Your objective: Below are several entries. Transcribe exactly those lines that fall from the one with "Task: Click the DPlayer-H5播放器 name cell" through the one with "The image size is (1568, 726).", end lines included.
== Record excerpts
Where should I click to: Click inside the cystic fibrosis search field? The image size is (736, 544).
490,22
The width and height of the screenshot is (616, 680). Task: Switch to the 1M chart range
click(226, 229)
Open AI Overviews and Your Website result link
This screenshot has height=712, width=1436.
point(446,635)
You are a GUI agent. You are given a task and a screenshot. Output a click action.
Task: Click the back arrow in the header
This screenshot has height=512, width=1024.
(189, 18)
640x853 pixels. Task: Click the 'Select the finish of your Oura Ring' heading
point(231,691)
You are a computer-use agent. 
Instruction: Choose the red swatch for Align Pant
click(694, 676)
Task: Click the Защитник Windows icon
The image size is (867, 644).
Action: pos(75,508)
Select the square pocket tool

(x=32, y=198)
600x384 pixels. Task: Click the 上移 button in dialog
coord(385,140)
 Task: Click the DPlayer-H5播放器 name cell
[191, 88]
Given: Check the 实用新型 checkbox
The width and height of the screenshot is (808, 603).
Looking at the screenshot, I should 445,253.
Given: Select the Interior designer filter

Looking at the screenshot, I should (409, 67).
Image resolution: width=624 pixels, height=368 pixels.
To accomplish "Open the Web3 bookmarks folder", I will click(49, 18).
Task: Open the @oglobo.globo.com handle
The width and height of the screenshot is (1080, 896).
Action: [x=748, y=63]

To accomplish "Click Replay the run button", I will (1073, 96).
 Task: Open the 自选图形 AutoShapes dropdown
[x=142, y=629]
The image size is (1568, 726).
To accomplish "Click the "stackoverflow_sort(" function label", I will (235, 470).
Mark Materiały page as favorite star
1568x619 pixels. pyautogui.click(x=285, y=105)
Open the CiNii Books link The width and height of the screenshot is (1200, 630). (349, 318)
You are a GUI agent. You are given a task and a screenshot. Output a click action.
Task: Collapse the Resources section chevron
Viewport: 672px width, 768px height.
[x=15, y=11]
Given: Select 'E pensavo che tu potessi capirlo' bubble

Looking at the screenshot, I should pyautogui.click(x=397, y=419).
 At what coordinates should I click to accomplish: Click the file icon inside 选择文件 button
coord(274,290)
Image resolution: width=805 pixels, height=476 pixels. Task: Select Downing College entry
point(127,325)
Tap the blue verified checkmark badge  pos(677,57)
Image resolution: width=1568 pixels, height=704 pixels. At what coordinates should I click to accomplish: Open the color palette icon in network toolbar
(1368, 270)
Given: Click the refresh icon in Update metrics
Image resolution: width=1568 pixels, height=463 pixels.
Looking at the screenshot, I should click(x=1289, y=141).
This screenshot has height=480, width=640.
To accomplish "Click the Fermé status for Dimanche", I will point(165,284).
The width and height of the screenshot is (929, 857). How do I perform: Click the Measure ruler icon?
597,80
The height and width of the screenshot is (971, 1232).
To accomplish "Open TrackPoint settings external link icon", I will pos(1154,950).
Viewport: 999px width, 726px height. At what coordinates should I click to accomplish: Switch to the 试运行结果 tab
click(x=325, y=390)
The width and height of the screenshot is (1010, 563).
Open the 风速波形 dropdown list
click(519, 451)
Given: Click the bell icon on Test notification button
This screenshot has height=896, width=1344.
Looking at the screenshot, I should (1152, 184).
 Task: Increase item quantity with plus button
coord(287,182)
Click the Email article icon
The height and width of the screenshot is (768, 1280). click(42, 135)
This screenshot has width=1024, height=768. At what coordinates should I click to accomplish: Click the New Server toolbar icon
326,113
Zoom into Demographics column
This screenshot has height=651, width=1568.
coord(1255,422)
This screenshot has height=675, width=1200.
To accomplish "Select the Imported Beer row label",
====
Task result:
 Task: Click the DPlayer-H5播放器 name cell
[191, 88]
Given: Check the 实用新型 checkbox
The width and height of the screenshot is (808, 603).
Looking at the screenshot, I should 445,253.
Given: Select the Interior designer filter

Looking at the screenshot, I should (409, 67).
Image resolution: width=624 pixels, height=368 pixels.
To accomplish "Open the Web3 bookmarks folder", I will click(49, 18).
Task: Open the @oglobo.globo.com handle
The width and height of the screenshot is (1080, 896).
Action: [x=748, y=63]

To accomplish "Click Replay the run button", I will (1073, 96).
 Task: Open the 自选图形 AutoShapes dropdown
[x=142, y=629]
The image size is (1568, 726).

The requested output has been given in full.